Discussion Questions
1. Why does Charlotte feel such a strong sense of responsibility for Jane Doe? How does she balance her protective feelings for Jane with her practical understanding of Jane’s prognosis?

2. From the moment she first sees Bo, Raney is acutely aware of the differences in their circumstances. How does her sensitivity about her background affect their relationship over the years? In what ways do they have more in common than she thinks? Why is their childhood attachment so enduring?

3. Charlotte sees her job as giving nature "as much time as possible" (117). In practice, what does that mean? How does it influence her feelings about Jane’s care and the appointment of a guardian ad litem?

4. How does the small town of Quentin, with its natural beauty and financial struggles, shape Raney’s life? In what ways does she identify as a small town girl, and in what ways does she resent that role?

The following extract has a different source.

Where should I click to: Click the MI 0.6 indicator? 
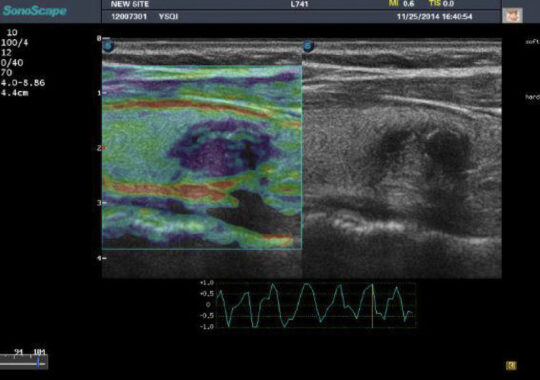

5. Charlotte and Eric’s relationship is haunted by her desire to have a child, and his reluctance to do so. Why is the subject so difficult for them to discuss? Why does Charlotte feel they have stalled?

6. What reasons does Raney give for marrying Cleet? Would she have made the same decision if she were not pregnant? How is her understanding of love and loyalty shaped by her marriage to him?

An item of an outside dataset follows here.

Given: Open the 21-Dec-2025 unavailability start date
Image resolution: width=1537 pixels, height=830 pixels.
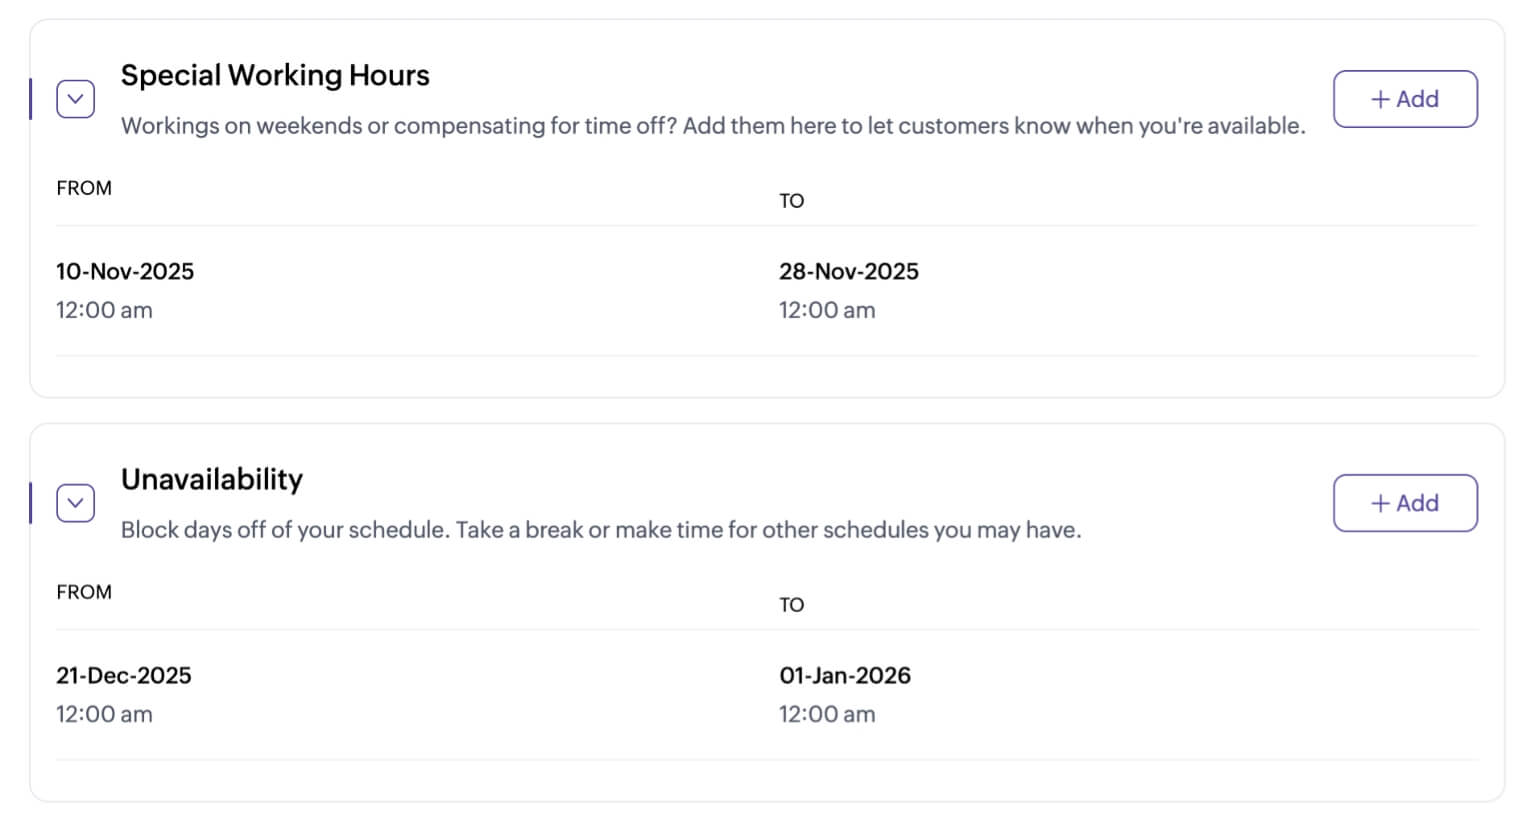Looking at the screenshot, I should [124, 676].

7. How does Eric’s awareness of his neurofibromatosis, and the brushes with death it caused, influence his life? What choices does he make as a result? What boundaries does he lie down? Are his boundaries intended for his own protection or for others’?

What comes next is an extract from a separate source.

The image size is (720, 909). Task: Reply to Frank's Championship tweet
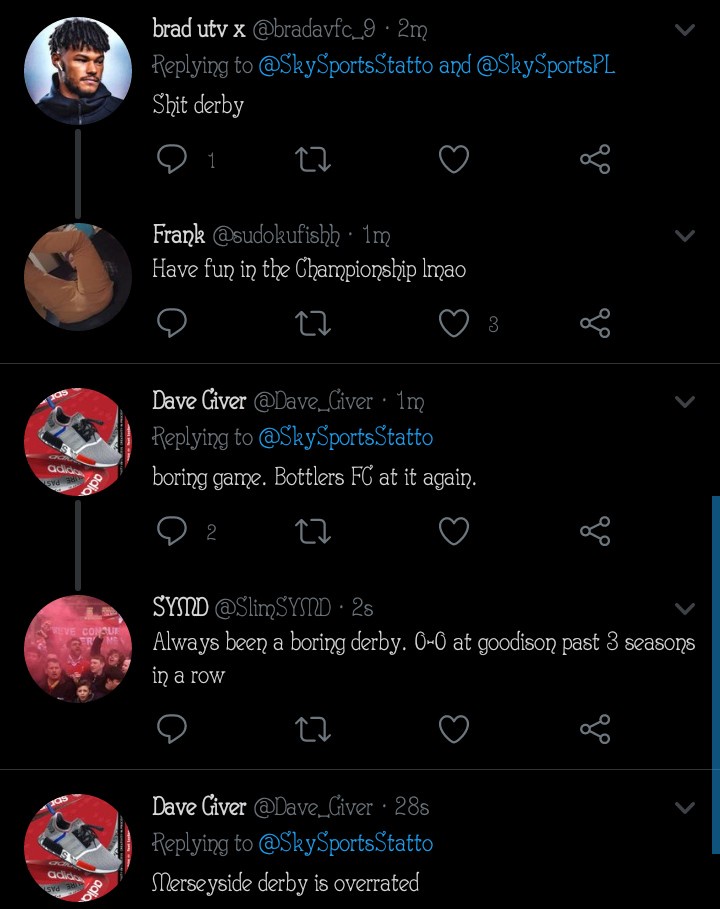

8. As a child, Raney makes do with scavenged house paint for her art. How does that same make-do attitude manifest in her adult life?

9. What is the significance of Raney burning her paintings when her grandfather’s farm is sold? Why is this a turning point in her life as much as her grandfather’s?

10. Does Charlotte go too far by seeking David out and by trying to uncover Jake’s paternity? Does her involvement with Raney compromise her objectivity?

11. When she was a child, Raney's grandfather taught her to light a campfire "with one match and her own wits" (229). Does Raney take his lesson about self-sufficiency to heart? At what points does she fail to follow his advice?

12. What prompts Raney to marry David? Why does she ignore her growing misgivings and stay with him? Do you think David was responsible for the hit-and-run?

13. Why do you think the author chose Gemini, the zodiac sign represented by twins, as the title of the novel? How does she develop the theme established by the title? What characters or events are "twinned"?

14. Gemini contains several mysteries: Jane Doe’s identity, whether the hit-and-run was accidental or intentional, Jake’s parentage, and others. Was there a particular revelation that you found most surprising or satisfying? What devices did the author use to maintain suspense?

15. Discuss the role of genetics in the novel. How does Eric’s "fatal flaw" link the characters? Eric wrote in his editorial that knowledge of your genetic code could be more damaging than helpful; is that true for Jake? Would you rather know if your genetics carried a "fatal flaw" or not?

16. Gemini raises challenging questions about our fear of death and our willingness to confront or discuss it. Did you react differently to Jane Doe’s situation than you did to that of Raney’s grandfather? How would you answer the question that Eric poses to Charlotte: "Should quantity of life always trump quality?" (9) Did reading Gemini stir you to look more closely at your own feelings about death?